The tenacity to keep writing

WILLIAMSVILLE — I just saw the galleys for my first book, which was like seeing a sonogram of a baby that's been growing inside me for years. I'm giddy with excitement to see the cover, the type, and the design of the chapters. Like one of those biblical matriarchs, I feel as if I've been waiting 600 years for this birth. In truth, it's only been 25.

    In February 1985, I received my first rejection letter for a novel I'd written the previous year. The letter arrived on my 29th birthday, and I despaired of achieving my goal of having a book published before I turned 30.

I didn't start my next novel until ten years later, and I was well into my forties by the time it was complete. It's still not published. I wrote the novel that is coming out this month six years ago, when I was 48.

    During the 25 years I've been writing novels, I've also raised a family and worked to help support it. I've done some interesting things, like teaching literature to health-care workers and teaching writing to inmates; I've done some less interesting things, like laundry. I've worried about my children, argued with my husband, witnessed my parents age, and - always - kept writing.

    A few years ago, a published friend said to me, “The single thing that separates those who get into print from those who don't is persistence.”

    I persisted.

* * *

I have the requisite number of rejection letters to wallpaper not just the fabled bathroom, but also the interior of a small house. Some are simple form letters; others are full of high praise.
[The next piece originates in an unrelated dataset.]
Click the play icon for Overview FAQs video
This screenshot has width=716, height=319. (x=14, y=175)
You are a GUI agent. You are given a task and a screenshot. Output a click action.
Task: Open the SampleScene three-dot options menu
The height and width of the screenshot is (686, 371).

I've come to prefer the form letters that start with “Dear Writer” to those that say what a splendid writer I am and what a wonderful book I have - for someone else to publish. There were months when I could have been working in a boomerang factory, when all the typescripts I sent out kept coming back.

But a year ago, I received the letter I'd been waiting for all this time, and this month, my book will be in print.
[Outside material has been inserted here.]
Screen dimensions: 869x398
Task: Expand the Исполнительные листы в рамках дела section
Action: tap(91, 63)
This long, slow journey has made me wonder what gave me the tenacity to keep writing despite so many other things to do (help with homework, wash dishes, plant peas), and what gave me the chutzpah to keep refusing to accept repeated rejection.

My answer: my cats and my dog.

 As Groucho Marx famously said, “Outside of a dog, a book is man's best friend. Inside of a dog, it's too dark to read.” My dog is a great companion, but she's illiterate. She dislikes the indoor, sedentary pleasures of literature. She'd rather be outdoors, on a walk.

I did a lot of thinking on those walks, which are a kind of moving meditation in which I work out narrative difficulties. I also watch my pooch in her mostly futile attempts to catch the chipmunks she sees in the woods.

Despite her dismal record of failure, my dog never fails to take up the challenge. She flings herself over stone walls and gives herself wholeheartedly to the chase. And she's never discouraged by her failure to catch a chipmunk - only by my failure, some days, to take her out for a walk.

    My cats, on the other hand, want me to do nothing but sit at my desk all day, so they can drape themselves decorously across my papers, my lap, or my keyboard. They approve of literature, and like to lie across the page of any open book, but especially on the page I'm reading.

One of them likes to watch the cursor progress across my computer screen; the other likes best to curl up in a manuscript box, anchoring the pages in place. As far as they're concerned, the only reason for me to leave my desk is to open a can of cat food.

    Between the cats and the dog, I'm blessed with companions who provide inspiration, in the case of the felines, and a model of persistence, in the case of the dog. They have been good company for this long haul. They've helped mitigate the loneliness of writing in silence, a silence, I'm delighted, that ends this month with publication - and readers.